2015-02-02 Thread Will Esser
Eugene,
Your points are well taken and mirror the argument I would expect the 
government to make.  Let me follow up with two points / questions to push on 
the  larger issue a bit:
(a) When you say you agree that the vaccination analysis might vary by specific 
vaccine, I assume you mean that the government might have a harder time proving 
a compelling governmental interest for some vaccines versus others when trying 
to argue against a religious exemption.  That analysis could vary based upon 
(i) how effective the vaccine is (for instance, the HPV vaccine only provides 
protection against 2 of the approximately 40 HPV viruses, although those 2 
appear to account for about 70% of the reported cervical and anal cancers 
related to HPV - 
http://www.cancer.gov/cancertopics/factsheet/Prevention/HPV-vaccine ); (ii) how 
contagious the disease is / how it spreads; and (iii) the seriousness of the 
effects of the disease (i.e. likelihood of death or serious long-term health 
consequences for those affected).  I think we are in agreement on this point, 
but would appreciate the confirmation.   

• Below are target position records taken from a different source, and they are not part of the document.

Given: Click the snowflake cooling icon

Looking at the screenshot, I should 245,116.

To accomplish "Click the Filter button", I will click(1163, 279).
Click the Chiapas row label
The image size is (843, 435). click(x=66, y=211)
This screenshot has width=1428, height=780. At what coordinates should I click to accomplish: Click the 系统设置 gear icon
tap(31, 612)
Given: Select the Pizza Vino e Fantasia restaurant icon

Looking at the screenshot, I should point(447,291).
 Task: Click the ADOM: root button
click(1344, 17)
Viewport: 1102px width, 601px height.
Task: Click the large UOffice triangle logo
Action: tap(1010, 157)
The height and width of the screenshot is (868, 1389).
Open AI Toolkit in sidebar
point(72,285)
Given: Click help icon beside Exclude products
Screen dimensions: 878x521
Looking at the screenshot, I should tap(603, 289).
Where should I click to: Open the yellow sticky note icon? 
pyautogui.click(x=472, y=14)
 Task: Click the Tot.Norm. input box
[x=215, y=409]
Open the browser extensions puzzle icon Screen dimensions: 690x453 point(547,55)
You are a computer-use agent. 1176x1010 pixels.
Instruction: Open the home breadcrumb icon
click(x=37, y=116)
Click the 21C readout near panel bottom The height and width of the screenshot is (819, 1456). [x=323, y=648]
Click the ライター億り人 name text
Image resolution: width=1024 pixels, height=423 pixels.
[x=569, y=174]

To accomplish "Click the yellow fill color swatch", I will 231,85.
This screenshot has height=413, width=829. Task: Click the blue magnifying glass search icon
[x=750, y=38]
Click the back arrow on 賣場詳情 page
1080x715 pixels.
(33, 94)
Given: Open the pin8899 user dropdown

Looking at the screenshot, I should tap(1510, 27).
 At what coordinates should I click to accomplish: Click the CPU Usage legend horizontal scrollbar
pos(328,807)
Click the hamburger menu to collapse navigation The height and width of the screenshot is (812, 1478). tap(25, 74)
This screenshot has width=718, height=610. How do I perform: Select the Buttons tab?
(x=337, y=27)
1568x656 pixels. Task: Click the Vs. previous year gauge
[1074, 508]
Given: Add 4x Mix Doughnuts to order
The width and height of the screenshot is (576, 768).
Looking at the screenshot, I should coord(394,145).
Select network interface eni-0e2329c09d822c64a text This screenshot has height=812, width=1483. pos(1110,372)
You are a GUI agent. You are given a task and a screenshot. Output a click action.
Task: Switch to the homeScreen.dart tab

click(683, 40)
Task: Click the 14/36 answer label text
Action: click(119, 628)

(b) The question I was raising with regard to the priest / nun hypothetical was 
whether the proposed action or inaction of the party seeking a religious 
exemption would (or should) affect the analysis in any way.  Using the MMR 
vaccine as an example, I can see the government saying that the actions or 
inactions of the religious objector are irrelevant because children can be 
exposed to the MMR viruses at all times regardless of what the parents or 
children otherwise do (i.e. there is no realistic way in our society to prevent 
exposure to a virus that spreads through nose, throat and mouth droplet 
transmission).  However, that same argument does not work as well with regard 
to HPV.  After all, as the government admits: The surest way to eliminate risk 
for genital HPV infection is to refrain from any genital contact with another 
individual. See Item 3 - 
http://www.cancer.gov/cancertopics/factsheet/Prevention/HPV-vaccine ) If a 
religious objector says, I've got a less restrictive way to deal with the 
problem, i.e. avoidance of extra-marital sexual activity, does the government 
get a pass on its burden by arguing that Everyone's doing it and we think you 
will too, no matter what you tell us?

 I recognize that the HPV vaccine may be an outlier on this, but I think it 
provides good material to try to figure out where the boundaries are in this 
debate over vaccinations and religious exemptions.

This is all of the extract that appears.